Florida Loan Officer Sentenced To More Than Two Years In Prison For Her Role In $2.4 Million Mortgage Fraud Scheme

Florida Mortgage Loan Officer Brenda Ann Blair the mastermind behind a $2.4 Million mortgage fraud scheme. She was sentenced today to 27 months in prison. Her prison sentence is followed by five years of supervised release. Blair participated in a mortgage fraud scheme that obtained approximately $2.4 million worth of loans from federally backed institutions. Blair’s victims referred to her as the Blair Witch in reference to the 1999 horror movie, “The Blair Witch Project”.

Blair was charged on Dec. 4, 2014. She pleaded guilty on Dec. 19, 2014, for her Role In the $2.4 Million Mortgage Fraud Scheme. Blair admitted that she participated in a scheme from 2006 to 2008 to fraudulently obtain mortgage-backed loans from Washington Mutual Bank and SunTrust Bank. She also admitted that some of the money came from Fannie Mae and Freddie Mac.  The mortgage loans were obtained in approximately 16 different real estate transactions. The transactions produced actual losses in the approximate amount of $916,700.  This scheme also defrauded HUD which lost an additional $63,964, for a total loss of $980,664.

The essence of the $2.4 Million mortgage fraud scheme was to mislead lenders about the true creditworthiness of the borrowers. The scheme also hid the true value of the properties securing the loan. Blair and her cohorts made various misrepresentations on the loan applications about such topics as the employment status, income, assets and debts of the buyers.  The schemers would also falsify information to make it appear that the buyer had made a down payment when in fact he or she had not.

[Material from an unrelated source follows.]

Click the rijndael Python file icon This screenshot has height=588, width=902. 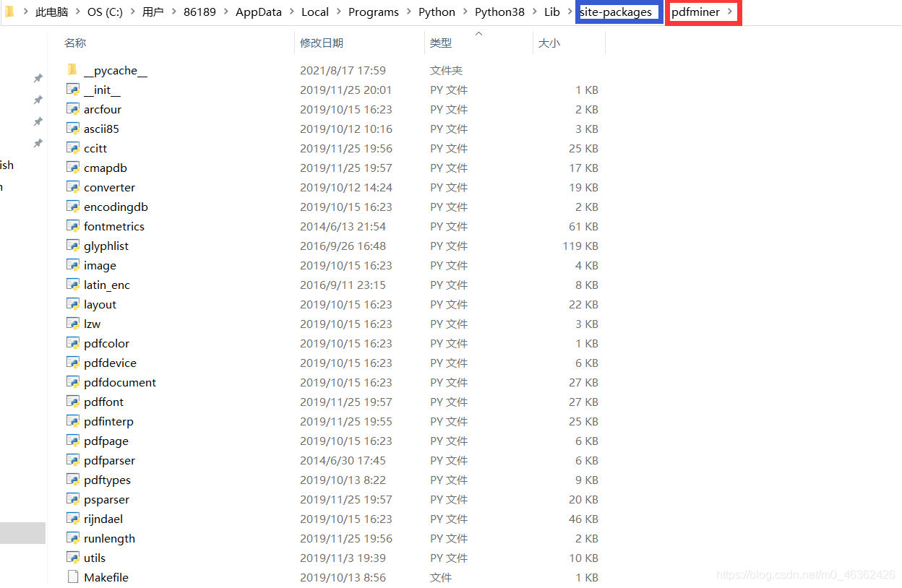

Some borrowers also purchased more than one property in a short period of time. This resulted in some mortgage loan liabilities not appearing on the borrowers’ credit reports and the mortgage loan applications.  Blair failed to report to the lenders that the borrowers had obtained other outstanding mortgage loans which affected their debt-to-income ratios. This would have also affected the lenders’ decision to approve the loans.